Throughout my travels I saw signs of, and heard stories about, the former conflict.  In some town squares, the police still maintain fully sandbagged bunkers as protection against FARC raiders. In San Juan de Arama I was shown the site of a former police headquarters – – the building was blown up several years back by the rebels.  Some of the farmers I spoke with had been required by rebels to pay “revolutionary” taxes.  Extortion might be a more accurate term. One farmer in our group had a story about the kidnapping of his brother by FARC rebels.  The brother had serious health problems at the time, so the farmer passed word to FARC that he, the farmer, would like to exchange himself as hostage for his captured brother.  FARC refused, believing that the farmer was too poor to command sufficient ransom.  The unhealthy brother continued to be held captive.  Some months later, the government was able to negotiate a hostage release that included the farmer’s brother.  So, I guess this story has a happy ending.  A formal peace treaty would make for a happier ending.

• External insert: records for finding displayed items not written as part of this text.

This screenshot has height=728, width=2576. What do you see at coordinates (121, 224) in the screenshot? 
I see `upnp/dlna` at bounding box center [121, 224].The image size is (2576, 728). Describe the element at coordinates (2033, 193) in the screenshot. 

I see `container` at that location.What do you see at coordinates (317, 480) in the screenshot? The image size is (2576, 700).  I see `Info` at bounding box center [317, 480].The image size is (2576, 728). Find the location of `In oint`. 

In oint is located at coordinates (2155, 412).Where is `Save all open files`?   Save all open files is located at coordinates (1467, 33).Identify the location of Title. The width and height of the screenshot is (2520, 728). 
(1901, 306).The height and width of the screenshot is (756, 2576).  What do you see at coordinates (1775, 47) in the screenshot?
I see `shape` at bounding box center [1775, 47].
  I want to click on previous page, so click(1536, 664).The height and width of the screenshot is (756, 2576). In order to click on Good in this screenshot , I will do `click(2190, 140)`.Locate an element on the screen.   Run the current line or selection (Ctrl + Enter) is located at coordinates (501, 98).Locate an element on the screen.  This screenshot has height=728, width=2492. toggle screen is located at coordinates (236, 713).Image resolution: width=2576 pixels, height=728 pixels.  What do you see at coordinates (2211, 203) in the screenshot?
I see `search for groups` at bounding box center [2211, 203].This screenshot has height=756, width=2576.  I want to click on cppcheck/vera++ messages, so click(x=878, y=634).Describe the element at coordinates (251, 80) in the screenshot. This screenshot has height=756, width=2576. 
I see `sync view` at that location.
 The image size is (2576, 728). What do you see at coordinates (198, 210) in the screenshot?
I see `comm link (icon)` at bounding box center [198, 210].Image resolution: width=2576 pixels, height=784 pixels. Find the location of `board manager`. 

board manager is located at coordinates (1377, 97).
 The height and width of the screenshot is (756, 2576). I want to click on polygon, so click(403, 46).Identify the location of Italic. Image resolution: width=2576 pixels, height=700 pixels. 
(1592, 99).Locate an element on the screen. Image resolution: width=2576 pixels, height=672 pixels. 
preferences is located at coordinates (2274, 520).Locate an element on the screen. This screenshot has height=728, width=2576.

I learned a new game, TEJO, a singularly Colombian game.  Tejo is similar to a bean bag toss combined with beer drinking.  From some distance away one tosses a heavy object sort of like a shot put cut in half.  So not totally like a bean bag toss.  And instead of tossing this object through a hole on a slanted board, one tosses this heavy object (called the tejo) onto a slanted board covered with clay.  Instead of a hole, there is a circular bull’s eye drawn into the clay.  So even less like a bean bag toss.  And surrounding the bull’s eye, are several gunpowder charges.  One scores by hitting the bull’s eye with the tejo or by crushing an adjacent gunpowder charge.  Crushing the gunpowder will result in a loud explosion. Quite a thrill actually.  Throwing a half shot put at explosive charges embedded in clay while drinking beer is officially recognized by the Colombian Senate as a national sport.  And not at all like a bean bag toss.

For the record, I never hit the bull’s eye.  Nor did I explode the gunpowder.  I must return to Colombia for more Tejo practice.  And to eat my new favorite fruits.